Does anyone believe that it was anything other than pressure put on the underwriter based on my relationship with the executive, my being president of CAHU, or both? Good for me, but what about the rest of the agents in California who deal with this mess on a regular basis?
Why have some carriers stopped doing the work we used to expect from them? I can remember days when discrepancies or unanswered questions were triggers to ask for additional information. Now these discrepancies frequently go unanswered until claim time.
If a proposed insured gives conflicting answers on an application, shouldn’t someone at the carrier see this as a trigger to ask for clarification? Instead, most carriers merely ignore the discrepancy and deal with it at claim time, sending the file to their retroactive rescission departments for action after the fact. These departments do not speak to the clients or take calls from agents. It’s something like a secret society.

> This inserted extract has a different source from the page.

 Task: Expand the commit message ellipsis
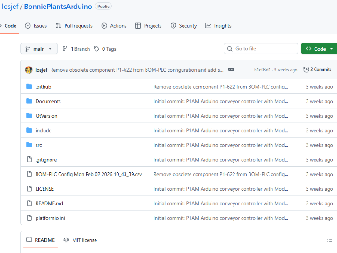tap(231, 70)
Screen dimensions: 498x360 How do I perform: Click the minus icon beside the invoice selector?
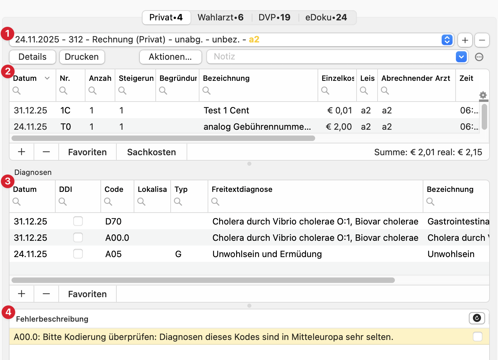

This kind of behavior makes our entire industry vulnerable to unnecessary scrutiny. It’s unnecessary because these problems can be avoided with quality, thoughtful underwriting done by home offices at the point of application. Perhaps the time has come to re-visit this entire segment of the industry and consider making some changes.
First, change the applications to include an optional answer to health questions besides “yes” or “no.” Health literacy is at an all time low in this country. What’s wrong with a box that says, “I don’t know” or “I don’t understand,” which would trigger a request for more information?
How about a routine follow-up call to verify the answers the applicant provided on the form as is done for many life insurance applications and virtually all long-term care applications? Why can’t we move to a system with clear, uniform guidelines for underwriting policies, such as in the group insurance market – guidelines that would clearly spell out what happens when the application is submitted, including risk banded rates?
Until we change this dog’s breakfast of individual coverage, the entire system of private health insurance is in jeopardy of coming crashing down. We have enough challenges as an industry. I’m sure we can do better. Why continue to make things worse?